И не иди на поводу у своей жены, если она станет брюзжать насчет расходов. Она тебе жена, а я родила тебя на свет, Патрик. Никогда я тебе не доставляла хлопот, разве что в этот раз. Придется тебе со мной повозиться. Прошу тебя, уж ты не доставь Нель удовольствия…”
И после всего этого он не похоронил меня на Месте За Фунт. Жена… Или жена и еще одна паршивая гадина – Нель. Но Патрик тоже умеет упрямиться, если ему надо. Этот крест он мне обещал…
Интересно, а что за похороны у меня получились? Так и не узнаю, покуда следующий знакомый покойник не явится. Пора бы уже кому-нибудь помереть. Бидь, Сорхина дочь, была совсем плоха, но вроде еще не при смерти. Есть еще Мартин Ряба, Бертла Черноног и Бридь Терри, ну и, разумеется, сам мерзкий зудила Бриан Старший, пронеси мимо, Господи, его мешок с костями… Томас Внутрях тоже, по-хорошему, мог бы и преставиться от дождя, что поливает его сверху. Если Патрик последует моим советам, на Томаса скоро обвалится собственная хижина…
Жена моего сына пожалует к нам после следующих же родов, как пить дать. Нель сильно страдает после того, как Пядар покалечился, и ревматизм у нее, у заразы, но пусть даже так, он ее не убьет. Ее-то саму послушать, она что ни день одной ногой в могиле, только вот некоторых не убьют и семь казней египетских. Чтоб ни одно тело на кладбище вперед нее не оказалось… Уж не знаю, приходили ли еще с тех пор письма с Америки. Опасаюсь я, что Нель летит теперь к завещанию Баб на всех парусах. Если бы мне только прожить еще хоть несколько лет…
Баб всегда была привязана ко мне больше, чем ко всем прочим, еще когда мы давным-давно скотину пасли на Выгоне, маленькими девочками… Вот бы она ненароком подумала поставить крест над моей могилой, как брат Норы Шонинь поставил над Норой…
– …Ты думаешь, это Война двух иноземцев?..
– …Эти трепачи вечно заводят свое всякий раз, как человеку хочется тишины и покоя. Что за дурацкие речи у них там, наверху: “Теперь она дома, будут ей отныне мир и покой, и сможет она выбросить из головы все, что тревожило ее в этом мире, теперь, в грязи кладбищенской”… Покоя! Покоя! Покоя!..
– …Если вы изберете меня депутатом, обещаю вам, что направлю все усилия, какие может приложить всякая мужчина – то есть я хотела сказать, всякая женщина – на благо культуры и развития просвещенного общественного мнения…
– Муред! Муред! Эй, Муред!.. Слыхала, что сейчас сказала Нора Шонинь?.. “Если вы меня изберете”… Я лопну! Я лопну!..
5
- – …“Как-то Томас Внутрях вдруг удумал жениться.
- Может всяко случиться, если выпить чуть-чуть…”
– …Разве не смешно, Доти… Томас Внутрях.
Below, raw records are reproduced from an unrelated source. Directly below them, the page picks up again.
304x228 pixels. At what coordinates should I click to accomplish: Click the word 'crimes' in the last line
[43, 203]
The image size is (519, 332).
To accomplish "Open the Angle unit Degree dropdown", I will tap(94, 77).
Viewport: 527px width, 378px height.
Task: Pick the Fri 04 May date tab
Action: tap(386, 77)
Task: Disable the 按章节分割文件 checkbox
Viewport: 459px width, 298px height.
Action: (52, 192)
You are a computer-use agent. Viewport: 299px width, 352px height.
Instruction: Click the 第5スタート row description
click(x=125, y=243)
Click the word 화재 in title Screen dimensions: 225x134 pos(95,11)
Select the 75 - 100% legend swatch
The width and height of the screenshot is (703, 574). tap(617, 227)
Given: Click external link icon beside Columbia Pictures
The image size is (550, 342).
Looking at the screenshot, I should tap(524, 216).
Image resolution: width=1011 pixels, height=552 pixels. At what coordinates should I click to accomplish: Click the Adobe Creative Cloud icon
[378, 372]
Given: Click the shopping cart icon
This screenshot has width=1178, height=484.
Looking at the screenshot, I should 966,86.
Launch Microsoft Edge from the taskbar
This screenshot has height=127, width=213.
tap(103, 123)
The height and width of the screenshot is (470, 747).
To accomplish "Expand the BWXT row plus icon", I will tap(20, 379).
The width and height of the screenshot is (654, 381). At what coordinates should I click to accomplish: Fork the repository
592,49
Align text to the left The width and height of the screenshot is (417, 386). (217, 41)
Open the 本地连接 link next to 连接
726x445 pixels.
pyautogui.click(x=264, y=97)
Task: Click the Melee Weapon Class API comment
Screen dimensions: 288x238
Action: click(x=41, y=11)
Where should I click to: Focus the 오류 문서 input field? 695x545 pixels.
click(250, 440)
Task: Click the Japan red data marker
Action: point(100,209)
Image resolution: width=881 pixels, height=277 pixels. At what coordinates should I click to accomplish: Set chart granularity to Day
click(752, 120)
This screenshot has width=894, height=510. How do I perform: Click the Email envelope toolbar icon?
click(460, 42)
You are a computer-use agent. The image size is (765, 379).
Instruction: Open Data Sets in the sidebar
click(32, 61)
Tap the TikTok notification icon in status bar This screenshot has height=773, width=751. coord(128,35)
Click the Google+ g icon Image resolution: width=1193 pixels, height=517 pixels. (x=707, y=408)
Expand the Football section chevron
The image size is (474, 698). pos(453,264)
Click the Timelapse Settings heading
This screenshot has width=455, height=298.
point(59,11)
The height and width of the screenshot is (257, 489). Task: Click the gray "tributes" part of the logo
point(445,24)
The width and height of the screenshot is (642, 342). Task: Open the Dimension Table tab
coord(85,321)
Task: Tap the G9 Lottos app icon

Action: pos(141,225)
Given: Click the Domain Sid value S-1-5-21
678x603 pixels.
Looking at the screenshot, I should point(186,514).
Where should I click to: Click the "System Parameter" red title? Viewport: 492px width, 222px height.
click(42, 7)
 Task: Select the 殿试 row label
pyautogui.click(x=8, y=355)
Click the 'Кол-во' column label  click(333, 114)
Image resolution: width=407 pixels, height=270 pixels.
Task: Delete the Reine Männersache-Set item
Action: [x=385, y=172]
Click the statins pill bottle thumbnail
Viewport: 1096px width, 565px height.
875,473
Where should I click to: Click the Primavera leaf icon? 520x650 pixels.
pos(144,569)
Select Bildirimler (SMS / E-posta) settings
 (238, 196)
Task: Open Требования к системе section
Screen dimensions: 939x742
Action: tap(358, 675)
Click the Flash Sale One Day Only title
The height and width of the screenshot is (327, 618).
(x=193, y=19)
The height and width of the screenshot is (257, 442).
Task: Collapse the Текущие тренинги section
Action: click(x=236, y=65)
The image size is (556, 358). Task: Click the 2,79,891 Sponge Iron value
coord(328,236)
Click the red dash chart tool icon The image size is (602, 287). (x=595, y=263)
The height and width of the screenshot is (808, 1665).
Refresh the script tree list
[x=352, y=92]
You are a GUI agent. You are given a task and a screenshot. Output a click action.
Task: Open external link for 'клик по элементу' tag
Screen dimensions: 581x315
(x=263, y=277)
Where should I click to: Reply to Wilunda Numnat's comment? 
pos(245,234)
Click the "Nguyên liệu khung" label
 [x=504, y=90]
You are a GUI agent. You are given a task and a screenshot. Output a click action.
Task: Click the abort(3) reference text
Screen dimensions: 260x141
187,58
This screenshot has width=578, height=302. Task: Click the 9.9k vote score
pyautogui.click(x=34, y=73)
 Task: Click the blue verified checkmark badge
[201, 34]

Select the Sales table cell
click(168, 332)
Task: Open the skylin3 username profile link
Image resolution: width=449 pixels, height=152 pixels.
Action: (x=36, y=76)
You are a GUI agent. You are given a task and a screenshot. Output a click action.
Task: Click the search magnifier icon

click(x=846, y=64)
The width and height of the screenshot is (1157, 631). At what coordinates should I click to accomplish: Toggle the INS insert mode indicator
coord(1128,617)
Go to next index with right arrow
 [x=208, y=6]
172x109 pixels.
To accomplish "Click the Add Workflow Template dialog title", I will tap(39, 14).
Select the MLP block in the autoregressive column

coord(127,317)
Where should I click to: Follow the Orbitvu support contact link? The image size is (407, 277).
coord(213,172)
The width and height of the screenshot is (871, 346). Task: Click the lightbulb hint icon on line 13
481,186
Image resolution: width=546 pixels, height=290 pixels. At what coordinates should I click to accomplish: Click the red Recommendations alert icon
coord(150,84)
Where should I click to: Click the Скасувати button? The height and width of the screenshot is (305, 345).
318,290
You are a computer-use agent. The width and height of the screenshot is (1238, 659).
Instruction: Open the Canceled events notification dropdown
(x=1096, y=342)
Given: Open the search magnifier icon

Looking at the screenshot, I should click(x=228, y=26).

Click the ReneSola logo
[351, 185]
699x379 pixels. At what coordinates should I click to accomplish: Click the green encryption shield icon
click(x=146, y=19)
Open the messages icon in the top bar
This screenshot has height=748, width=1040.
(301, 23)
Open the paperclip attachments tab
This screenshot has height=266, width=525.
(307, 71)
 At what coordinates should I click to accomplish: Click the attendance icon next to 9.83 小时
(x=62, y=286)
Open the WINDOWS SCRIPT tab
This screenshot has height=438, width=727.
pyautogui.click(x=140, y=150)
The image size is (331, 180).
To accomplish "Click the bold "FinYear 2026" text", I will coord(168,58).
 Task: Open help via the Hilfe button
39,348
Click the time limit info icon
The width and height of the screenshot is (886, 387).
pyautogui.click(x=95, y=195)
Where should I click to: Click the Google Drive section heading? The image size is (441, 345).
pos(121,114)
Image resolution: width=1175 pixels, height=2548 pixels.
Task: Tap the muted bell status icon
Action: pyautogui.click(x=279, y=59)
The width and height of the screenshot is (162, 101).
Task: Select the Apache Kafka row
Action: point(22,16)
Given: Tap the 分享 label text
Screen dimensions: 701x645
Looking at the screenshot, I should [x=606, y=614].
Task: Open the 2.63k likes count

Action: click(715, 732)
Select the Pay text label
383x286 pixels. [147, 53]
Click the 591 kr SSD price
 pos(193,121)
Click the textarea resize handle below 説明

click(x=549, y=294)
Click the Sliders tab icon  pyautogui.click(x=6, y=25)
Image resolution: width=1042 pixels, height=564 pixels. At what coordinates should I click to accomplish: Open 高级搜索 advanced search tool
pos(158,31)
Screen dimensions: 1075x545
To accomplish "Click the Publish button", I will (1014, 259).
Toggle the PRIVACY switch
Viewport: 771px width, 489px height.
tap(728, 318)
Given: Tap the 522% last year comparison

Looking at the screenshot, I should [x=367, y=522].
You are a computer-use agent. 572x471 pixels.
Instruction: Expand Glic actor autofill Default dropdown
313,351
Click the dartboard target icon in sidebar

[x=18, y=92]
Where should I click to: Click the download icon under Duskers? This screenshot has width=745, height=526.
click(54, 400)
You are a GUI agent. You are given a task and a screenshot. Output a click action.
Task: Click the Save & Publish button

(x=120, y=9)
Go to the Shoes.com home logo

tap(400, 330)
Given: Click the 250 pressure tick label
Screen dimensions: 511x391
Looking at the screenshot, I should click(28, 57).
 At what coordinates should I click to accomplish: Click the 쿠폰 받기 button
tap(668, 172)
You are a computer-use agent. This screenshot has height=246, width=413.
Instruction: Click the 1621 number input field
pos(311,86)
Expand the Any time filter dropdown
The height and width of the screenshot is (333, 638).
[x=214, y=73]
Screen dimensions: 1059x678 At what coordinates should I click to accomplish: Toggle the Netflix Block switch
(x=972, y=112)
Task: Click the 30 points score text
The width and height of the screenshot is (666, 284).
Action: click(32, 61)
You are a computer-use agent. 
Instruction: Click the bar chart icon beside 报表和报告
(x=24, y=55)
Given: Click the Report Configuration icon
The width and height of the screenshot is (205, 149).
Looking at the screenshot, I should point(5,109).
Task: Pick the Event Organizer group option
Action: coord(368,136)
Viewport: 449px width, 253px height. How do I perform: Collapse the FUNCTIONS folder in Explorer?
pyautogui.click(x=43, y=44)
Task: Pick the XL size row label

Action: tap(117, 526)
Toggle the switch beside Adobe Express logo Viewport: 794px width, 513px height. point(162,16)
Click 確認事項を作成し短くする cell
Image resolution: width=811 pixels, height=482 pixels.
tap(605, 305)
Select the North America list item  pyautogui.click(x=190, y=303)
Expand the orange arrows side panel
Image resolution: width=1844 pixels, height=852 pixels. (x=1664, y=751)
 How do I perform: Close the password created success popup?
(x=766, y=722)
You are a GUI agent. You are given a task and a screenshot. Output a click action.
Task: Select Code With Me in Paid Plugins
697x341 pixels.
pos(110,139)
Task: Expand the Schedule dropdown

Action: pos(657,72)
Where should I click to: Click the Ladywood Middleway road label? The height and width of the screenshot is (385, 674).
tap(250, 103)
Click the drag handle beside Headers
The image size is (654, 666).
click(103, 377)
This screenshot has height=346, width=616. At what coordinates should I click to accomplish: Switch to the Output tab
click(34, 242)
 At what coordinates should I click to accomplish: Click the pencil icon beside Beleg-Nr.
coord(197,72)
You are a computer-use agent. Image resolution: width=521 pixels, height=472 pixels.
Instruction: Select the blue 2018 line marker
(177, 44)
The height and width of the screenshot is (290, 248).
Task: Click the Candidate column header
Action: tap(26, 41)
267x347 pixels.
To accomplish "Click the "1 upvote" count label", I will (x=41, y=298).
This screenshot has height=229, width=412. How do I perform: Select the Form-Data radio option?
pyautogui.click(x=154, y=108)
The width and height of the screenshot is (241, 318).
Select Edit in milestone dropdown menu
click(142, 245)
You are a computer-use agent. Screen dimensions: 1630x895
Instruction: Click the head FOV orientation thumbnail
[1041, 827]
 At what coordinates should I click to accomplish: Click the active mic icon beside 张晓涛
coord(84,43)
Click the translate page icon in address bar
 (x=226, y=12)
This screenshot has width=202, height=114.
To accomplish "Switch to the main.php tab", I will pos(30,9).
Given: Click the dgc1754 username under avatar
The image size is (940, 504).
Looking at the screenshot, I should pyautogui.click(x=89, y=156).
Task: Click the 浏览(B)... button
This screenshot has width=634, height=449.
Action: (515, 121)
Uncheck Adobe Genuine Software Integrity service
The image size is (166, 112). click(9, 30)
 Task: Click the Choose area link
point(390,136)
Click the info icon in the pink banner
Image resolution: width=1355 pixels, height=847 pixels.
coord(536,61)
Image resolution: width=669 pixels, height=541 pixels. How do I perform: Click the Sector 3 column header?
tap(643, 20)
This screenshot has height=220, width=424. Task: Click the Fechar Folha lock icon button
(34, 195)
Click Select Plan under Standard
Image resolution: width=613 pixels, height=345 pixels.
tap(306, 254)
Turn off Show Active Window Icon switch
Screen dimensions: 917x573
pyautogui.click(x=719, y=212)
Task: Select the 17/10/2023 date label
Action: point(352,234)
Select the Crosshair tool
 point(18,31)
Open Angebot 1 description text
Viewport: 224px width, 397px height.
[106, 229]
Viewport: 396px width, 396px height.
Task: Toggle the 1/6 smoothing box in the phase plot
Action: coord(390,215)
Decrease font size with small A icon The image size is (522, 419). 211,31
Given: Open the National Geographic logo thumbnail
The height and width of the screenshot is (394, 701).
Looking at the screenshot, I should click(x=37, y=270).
Его так всякий называет. Он вечно сидел внутри, в своей хижине у нас в деревне, да так никогда и не женился. Теперь он уже совсем старик. Из живых-то у него никаких родственников нет, кроме вот Катрины и Нель Падинь. Дьявол меня побери, чтоб я знала, как бы тебе покороче ответить, дорогая, в каком именно родстве он с Нель и Катриной, хотя я об этом часто слышала, понимаешь ли…
– Двоюродные племянницы, Муред. Падди Меньшой, отец Катрины, и Томас Внутрях были двоюродные братья…
- – “ … У меня есть землица и тепленький домик…”
– Полоса Томаса Внутряха лежала на границе с Нель, и для нее это значило куда больше, чем для Катрины, потому что у той земля была гораздо дальше и надел большой, ведь она…
- – “ … Двое родичей есть, чтобы ренту платить…”
– Катрина вечно зудела Томасу, чтобы тот переселился жить к ней в дом, – и не просто чтобы забрать его землю, а чтобы помешать в этом Нель…
– Ой, Муред, да я же сама видела, как она изводила этим Патрика…
– И хоть бы у Патрика у самого урожай десять раз в меже сгнил, она все равно донимала его, чтоб тот шел и помогал Томасу…
– А Катринин Патрик – человек порядочный…
– И прекрасный сосед, сказать по правде…
– Он никогда и не зарился на землю Томаса Внутряха…
– А иногда шел туда не по собственной воле, а просто чтобы сохранить добрые отношения…
- – “ … Сын Нель строить стены из камня старался…”
– …Пожалуй, ничего смешнее я в жизни не видел…
– Я бы сказал, что вряд ли ты видел чего смешнее…
– Да ты и вполовину такого не видал…
– Уж я-то повидал достаточно…
– Если б ты жил с ними в одной деревне…
– Я жил к ним достаточно близко. А чего не видел, то слышал. Разве не о них весь белый свет судачил?..
– Вряд ли найдется в наших двух деревнях хоть кто-то, кто не потешался бы над ними с утра до ночи. Расскажи я тебе, ты и половине не поверишь…
– Поверю, чего там. Почитай каждую пятницу, как забирали пенсию, мы с Томасом Внутряхом заходили к Пядару Трактирщику пропустить по стаканчику, так он мне пересказывал все вдоль и поперек…
– Ты потише говори-то, знаешь ведь, что Катрину Падинь недавно похоронили. На Участке За Пятнадцать Шиллингов. Пожалуй, она тебя слышит…
– Вот и пускай слышит. Пусть все они на своих Участках За Пятнадцать Шиллингов слышат что угодно. Они там сами по себе, у них свои песни. Можно подумать, мы тут дрянь какая-нибудь…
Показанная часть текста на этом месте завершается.